Le président a répondu aux attaques de son ex-compagne Valérie Trierweiler. En marge du sommet de l'Otan à Newport (Grande-Bretagne), François Hollandea affirmé être "au service des plus pauvres."

Je n'accepterai jamais que puisse être mis en cause ce qui est l'engagement de toute ma vie [...] La fonction présidentielle doit être respectée

"La fonction présidentielle doit être respectée"

L'ex-compagne du chef de l'Etat écrit notamment dans "Merci pour ce moment", ouvrage paru jeudi, que le président surnomme les plus défavorisés les "sans-dents". "La fonction présidentielle doit être respectée", a dit François Hollande en réponse à une question sur le livre.

Respecter la fonction présidentielle, c'est préserver nos institutions, qui sont le socle de la République. C'est le premier principe. Il y a un autre (principe), c'est ce que je suis. Je n'accepterai jamais, je dis bien jamais, que puisse être mis en cause ce qui est l'engagement de toute ma vie, je dis bien de toute ma vie, de tout ce qui ce qui a fondé ma vie politique, mes engagements, mes responsabilités, les mandats que j'ai exercés. Je ne vais pas laisser mettre en cause la conception de mon action au service des Francais, et notamment de la relation humaine que j'ai avec les plus fragiles, les plus modestes, les plus humbles, les plus pauvres, parce que je suis à leur service, et parce que c'est ma raison d'être, tout simplement ma raison d'être.

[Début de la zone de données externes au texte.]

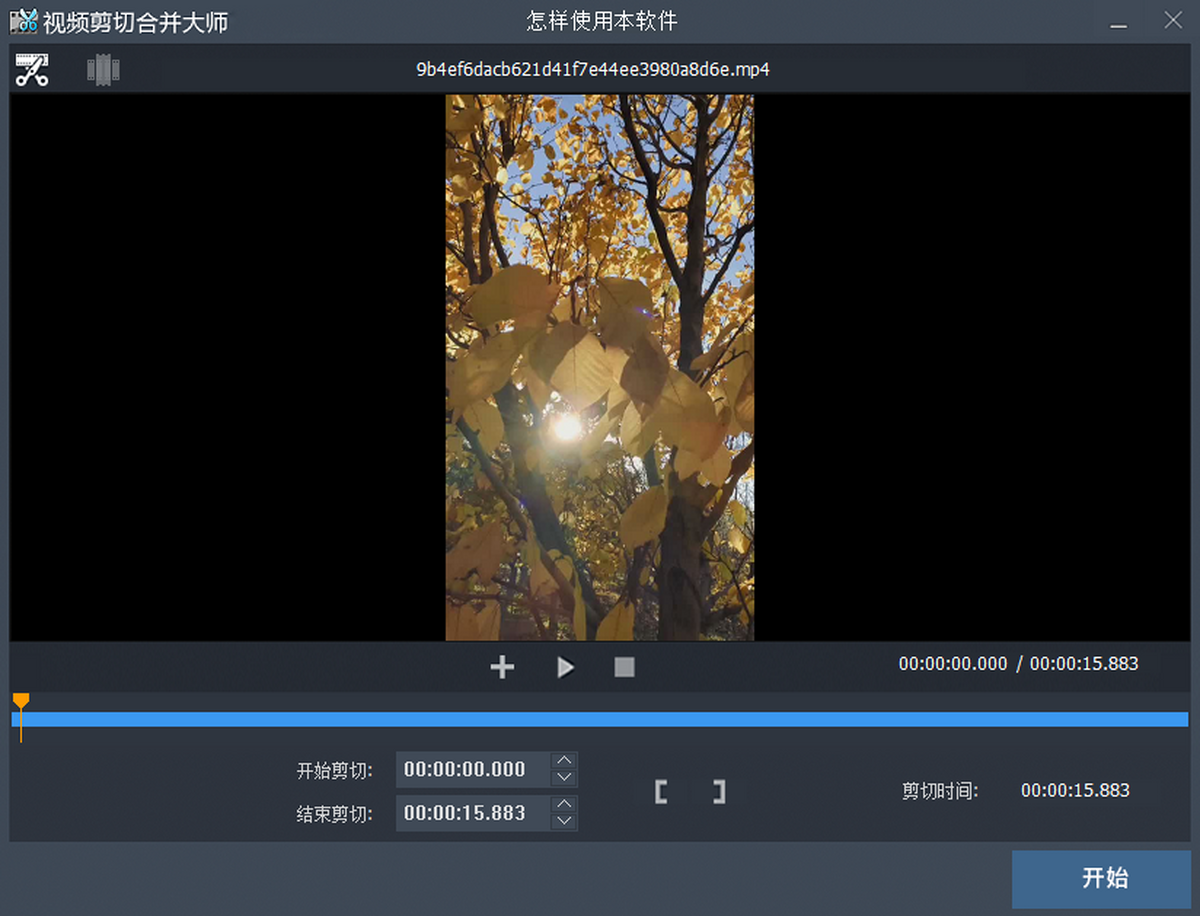Decrease the 开始剪切 start time value
1200x916 pixels.
pos(564,778)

"Aucun sondage n'interrompra le mandat"

La cote de popularité du président français a chuté à 13% d'opinions favorables dans un sondage TNS Sofres diffusé jeudi, un record historique sous la Ve République. Toujours dans son point presse, François Hollande a assuré qu'il agirait jusqu'au bout :

J'ai été élu pour cinq ans par le peuple français, je suis à mi-mandat, il n'y a pas de sondage, aussi difficile soit-il [...] qui puisse interrompre le mandat que donne le peuple au président de la République. Mon devoir, c'est de ne pas céder à je ne sais quelle pression [...], c'est de régler les grandes questions qui sont posées à la France, et je ne me départirai pas de ce qu'est ma responsabilité, je ne dévierai pas de cette règle de conduite [...] J'agis et j'agirai jusqu'au bout.